I probably would have been better off if I had just either written fiction every day, even if almost no one ever read it, or not having written anything at all. I don’t think I would have been any healthier, had that been the case. In fact, I wouldn’t be surprised if I were already dead*** in that case. But at least I wouldn’t be facing this same daily grind of nonsense and futility.

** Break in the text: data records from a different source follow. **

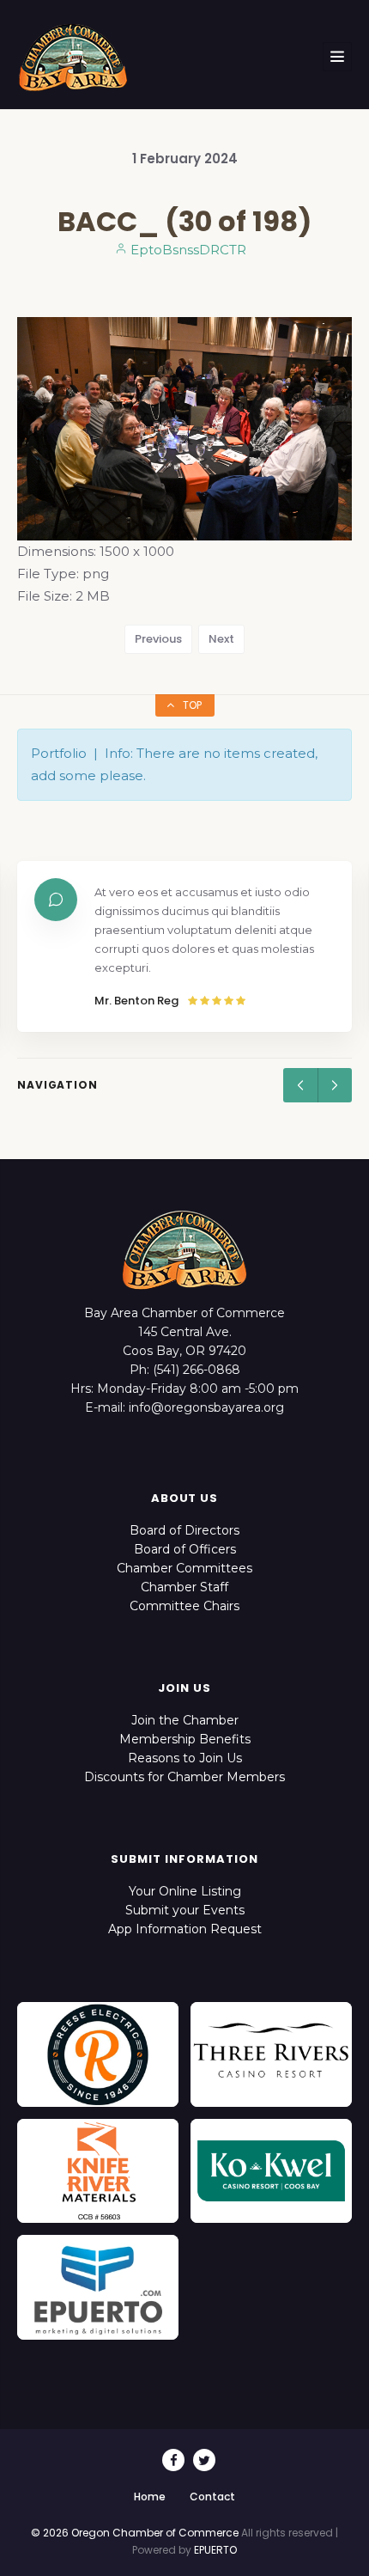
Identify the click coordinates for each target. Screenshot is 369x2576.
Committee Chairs (184, 1606)
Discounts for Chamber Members (184, 1777)
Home (150, 2496)
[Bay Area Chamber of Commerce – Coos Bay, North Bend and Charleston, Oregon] (73, 56)
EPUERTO (215, 2549)
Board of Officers (185, 1549)
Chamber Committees (184, 1568)
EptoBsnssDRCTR (186, 249)
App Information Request (185, 1929)
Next (221, 639)
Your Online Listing (185, 1891)
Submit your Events (185, 1910)
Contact (212, 2496)
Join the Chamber (185, 1720)
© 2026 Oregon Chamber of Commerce (135, 2532)
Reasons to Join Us (185, 1758)
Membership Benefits (185, 1739)
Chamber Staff (184, 1587)
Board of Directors (184, 1530)
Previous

The funny thing is, I could write fiction. I’ve never had traditional writer’s block in the sense of sitting and looking at the page or screen and not knowing what to write. I’ve just felt utterly unmotivated. It’s much akin to the fact that I seem unable to say, “I love the world and I love myself” even in my own head.
I just have no will to do anything. Or perhaps it would be more precise to say that I have no drive to do anything. I have will in the sense of being able to resist various impulses, albeit imperfectly and not consistently. The various portions of my frontal lobes that are involved in impulse regulation seem to be functioning reasonably well. Sometimes I think they’re functioning too well. Unfortunately, the stress-related parts of my brain have grown stronger over time—my amygdala is probably pretty beefy at this stage, and I don’t think it used to be that way. I am much more tense and stress-able than I ever used to be.
I mean, I guess I’ve been through a fair amount, and chronic pain (and a stint in FSP) certainly doesn’t help to calm one’s fight-or-flight responses, though it can lead to kind of “learned helplessness” over time.
Anyway, that’s enough for today, I think. My mind went wandering for about ten minutes just now, and I sort of forgot what I was doing, so I think I’ve said more than I have to say for today. I hope you all are physically well, and that you’re mentally exceptionally good. Why not? Hope is hope; it’s only a bit more constrained than wishes. I can wish for world peace to happen today, by some miracle, and I know that’s almost impossible, but I can (and do) sincerely hope for you all to have a good day.
*From athro- referring to joints or articulations, and -algia, referring to pain, as in analgesics. So, arthralgia literally just means “joint pain”. But it sounds more impressive in Latin (or is it Greek, or both?), and also, if it’s in a “dead” language, then it can be a term that medical professionals around the world can use without having to learn each other’s many terms for the various things.
**A quote from the 10th Doctor (played by David Tennant) from Doctor Who, Series 3, episode 10, “Blink”.
***Can dead people be surprised that they’re dead? I suspect not, but it’s quite difficult to know, as we get no actual (reliable) reports from the undiscovered country.

Come now, Robert. You take a swipe (albeit unintended) at us readers referring to this as a “daily grind of nonsense and futility”. I, for one, missed this rot yesterday.
I was thinking more of everything else when I said that, but I can see how it comes across that way…and I do sometimes feel like this is part of it. But no offense was intended. And thank you.